Second stimulus check 'to be unveiled by Senate Republicans' as part of coronavirus package but eligibility could change

SENATE Republicans are preparing to unveil a second round of stimulus checks in a new coronavirus aid package, but Americans' eligibility could change.

Republicans plan to introduce their full proposal for the CARES 2 Act on the Senate floor on Monday.

One possible scenario could be that Senate Republicans tighten the income restriction, which would shut out more Americans from receiving emergency funds, according to CNET.

Senate Majority Leader Mitch McConnell has suggested that the second relief bill would have a narrower focus.

But House Democrats want to broaden the requirements so that more people would be eligible for aid this time around.

US Treasury Secretary Steve Mnuchin said this week that the size and scope of the payments will likely be the same as the first round, which allotted up to $1,200 for individuals and $6,000 for families.

"Our proposal is the same exact provision as last time," Mnuchin told reporters on Thursday.

If signed into law, the TRIP Act, a stimulus package introduced in Congress last month, would give a "travel stimulus check" to Americans for traveling within the US.

People who earn over $99,000 could be ineligible for the second round of coronavirus stimulus checks if income limits become more strict.

McConnell had previously said he's considering another batch of direct payments targeted at Americans with an annual income of $40,000 or less.

| GIVEN INFORMATION |
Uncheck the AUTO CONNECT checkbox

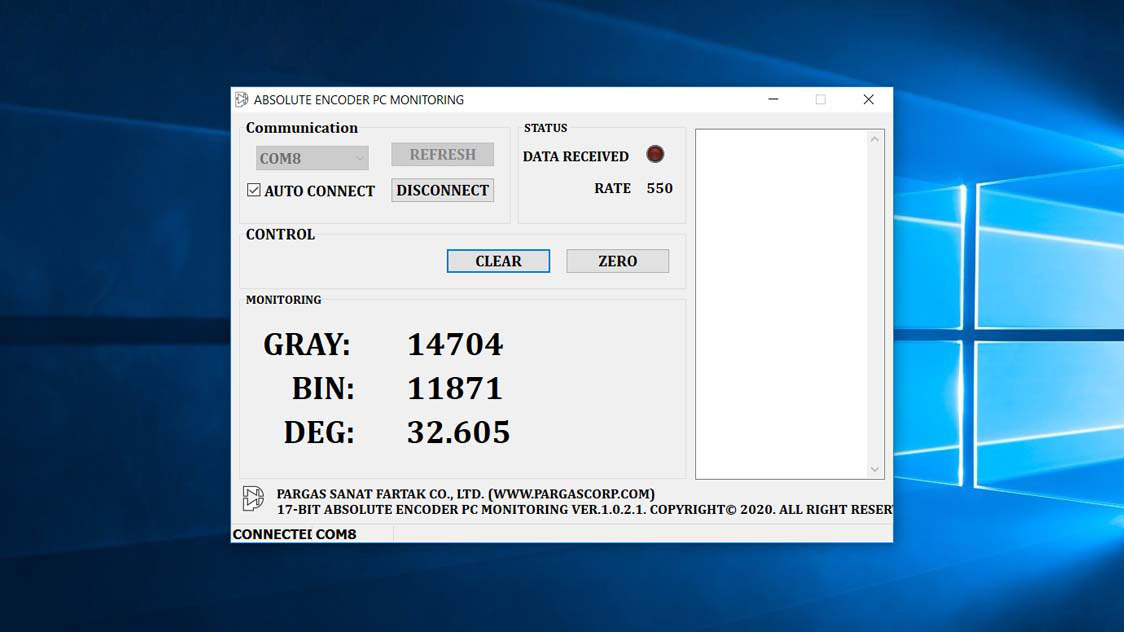point(254,190)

| EXERCISES TO COMPLETE |
1 - Repeat the part of the stimulus check article starting with "But House Democrats" and going on through "reporters on Thursday.".
2 - Go on with the article about the second stimulus check from the point where it ends.
The lines come from a separate source.

| EXPECTED OUTPUTS |
1 -
But House Democrats want to broaden the requirements so that more people would be eligible for aid this time around.

US Treasury Secretary Steve Mnuchin said this week that the size and scope of the payments will likely be the same as the first round, which allotted up to $1,200 for individuals and $6,000 for families.

"Our proposal is the same exact provision as last time," Mnuchin told reporters on Thursday.

2 -
"I think the people who have been hit the hardest are people who make about $40,000 a year or less," he said on July 6.

"Many of them work in the hospitality industry. So that could well be a part of it."

CARES 2 could also carry over the same exclusions as its predecessor: people between 18 and 24 yers old, those who aren't US citizens but pay taxes, and incarcerated people could once again be shut out.

Republicans announced their new $1 trillion coronavirus rescue package on Thursday after the White House dropped its request for a cut to Social Security payroll taxes.

It has been four months since President Donald Trump signed the CARES Act to provide million of Americans with coronavirus stimulus checks.

March's CARES act – which stood for the Coronavirus Aid, Relief and Economic Security Act – provided for $1,200 checks to be sent to every adult whose income was under the threshold.